● **AIM OF THE TASK**: Begin at the line containing "Akzeptieren (874, 2327)" in the entries below and end at the line containing "A look at the"; transcribe that range exactly and nothing outside it.

● **RECORDED INFORMATION**:
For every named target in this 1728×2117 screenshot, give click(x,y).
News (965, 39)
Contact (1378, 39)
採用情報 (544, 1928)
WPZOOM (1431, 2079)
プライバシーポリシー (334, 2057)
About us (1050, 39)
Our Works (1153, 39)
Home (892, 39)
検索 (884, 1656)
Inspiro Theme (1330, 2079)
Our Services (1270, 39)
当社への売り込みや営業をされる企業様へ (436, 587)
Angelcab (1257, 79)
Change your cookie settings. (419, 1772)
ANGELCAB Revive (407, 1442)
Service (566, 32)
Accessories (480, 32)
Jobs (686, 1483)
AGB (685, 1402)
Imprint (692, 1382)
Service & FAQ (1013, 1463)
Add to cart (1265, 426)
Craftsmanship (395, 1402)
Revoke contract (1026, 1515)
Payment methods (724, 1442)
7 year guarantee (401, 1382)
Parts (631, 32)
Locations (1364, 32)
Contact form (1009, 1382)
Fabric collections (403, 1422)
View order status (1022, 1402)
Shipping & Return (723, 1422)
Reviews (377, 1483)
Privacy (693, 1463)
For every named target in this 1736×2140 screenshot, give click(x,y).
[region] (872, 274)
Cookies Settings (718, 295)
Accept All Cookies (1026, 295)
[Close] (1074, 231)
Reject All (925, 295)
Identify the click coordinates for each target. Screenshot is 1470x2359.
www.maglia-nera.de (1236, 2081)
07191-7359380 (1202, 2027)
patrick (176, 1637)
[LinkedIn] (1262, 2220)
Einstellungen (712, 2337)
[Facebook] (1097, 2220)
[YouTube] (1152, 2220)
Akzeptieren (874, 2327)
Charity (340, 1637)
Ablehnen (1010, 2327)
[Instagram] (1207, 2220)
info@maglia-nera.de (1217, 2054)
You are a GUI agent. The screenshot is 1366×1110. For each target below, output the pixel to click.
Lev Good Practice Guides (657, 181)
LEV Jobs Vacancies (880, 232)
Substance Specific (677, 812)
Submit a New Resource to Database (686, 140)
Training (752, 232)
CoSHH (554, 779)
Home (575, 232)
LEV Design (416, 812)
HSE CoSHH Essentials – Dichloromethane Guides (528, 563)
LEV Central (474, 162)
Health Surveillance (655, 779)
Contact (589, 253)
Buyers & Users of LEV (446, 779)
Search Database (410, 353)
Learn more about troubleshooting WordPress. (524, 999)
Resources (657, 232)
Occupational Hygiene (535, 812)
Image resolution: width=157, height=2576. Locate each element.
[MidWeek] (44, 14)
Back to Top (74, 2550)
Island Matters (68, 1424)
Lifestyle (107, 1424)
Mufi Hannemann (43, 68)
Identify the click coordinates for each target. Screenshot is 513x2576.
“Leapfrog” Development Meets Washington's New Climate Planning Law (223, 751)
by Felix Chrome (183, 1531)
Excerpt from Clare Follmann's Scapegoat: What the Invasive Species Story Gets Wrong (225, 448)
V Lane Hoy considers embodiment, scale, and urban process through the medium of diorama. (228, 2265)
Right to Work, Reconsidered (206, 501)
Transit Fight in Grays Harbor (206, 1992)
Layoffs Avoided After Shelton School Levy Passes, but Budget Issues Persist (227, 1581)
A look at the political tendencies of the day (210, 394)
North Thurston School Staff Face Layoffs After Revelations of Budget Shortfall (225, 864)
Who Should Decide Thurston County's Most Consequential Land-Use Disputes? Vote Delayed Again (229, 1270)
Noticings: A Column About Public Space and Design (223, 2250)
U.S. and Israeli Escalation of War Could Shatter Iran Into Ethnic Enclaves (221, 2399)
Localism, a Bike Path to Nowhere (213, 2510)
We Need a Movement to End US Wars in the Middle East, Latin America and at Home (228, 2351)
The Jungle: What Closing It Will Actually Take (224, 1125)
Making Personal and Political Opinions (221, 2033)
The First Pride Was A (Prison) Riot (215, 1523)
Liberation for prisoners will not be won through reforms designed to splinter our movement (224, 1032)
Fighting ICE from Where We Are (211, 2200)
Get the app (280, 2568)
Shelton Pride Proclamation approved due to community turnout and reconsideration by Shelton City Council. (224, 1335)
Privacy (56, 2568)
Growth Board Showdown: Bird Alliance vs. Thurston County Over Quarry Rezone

● **TASK ANSWER**:
Akzeptieren (874, 2327)
Charity (340, 1637)
Ablehnen (1010, 2327)
[Instagram] (1207, 2220)
info@maglia-nera.de (1217, 2054)
You are a GUI agent. The screenshot is 1366×1110. For each target below, output the pixel to click.
Lev Good Practice Guides (657, 181)
LEV Jobs Vacancies (880, 232)
Substance Specific (677, 812)
Submit a New Resource to Database (686, 140)
Training (752, 232)
CoSHH (554, 779)
Home (575, 232)
LEV Design (416, 812)
HSE CoSHH Essentials – Dichloromethane Guides (528, 563)
LEV Central (474, 162)
Health Surveillance (655, 779)
Contact (589, 253)
Buyers & Users of LEV (446, 779)
Search Database (410, 353)
Learn more about troubleshooting WordPress. (524, 999)
Resources (657, 232)
Occupational Hygiene (535, 812)
Image resolution: width=157, height=2576. Locate each element.
[MidWeek] (44, 14)
Back to Top (74, 2550)
Island Matters (68, 1424)
Lifestyle (107, 1424)
Mufi Hannemann (43, 68)
Identify the click coordinates for each target. Screenshot is 513x2576.
“Leapfrog” Development Meets Washington's New Climate Planning Law (223, 751)
by Felix Chrome (183, 1531)
Excerpt from Clare Follmann's Scapegoat: What the Invasive Species Story Gets Wrong (225, 448)
V Lane Hoy considers embodiment, scale, and urban process through the medium of diorama. (228, 2265)
Right to Work, Reconsidered (206, 501)
Transit Fight in Grays Harbor (206, 1992)
Layoffs Avoided After Shelton School Levy Passes, but Budget Issues Persist (227, 1581)
A look at the political tendencies of the day (210, 394)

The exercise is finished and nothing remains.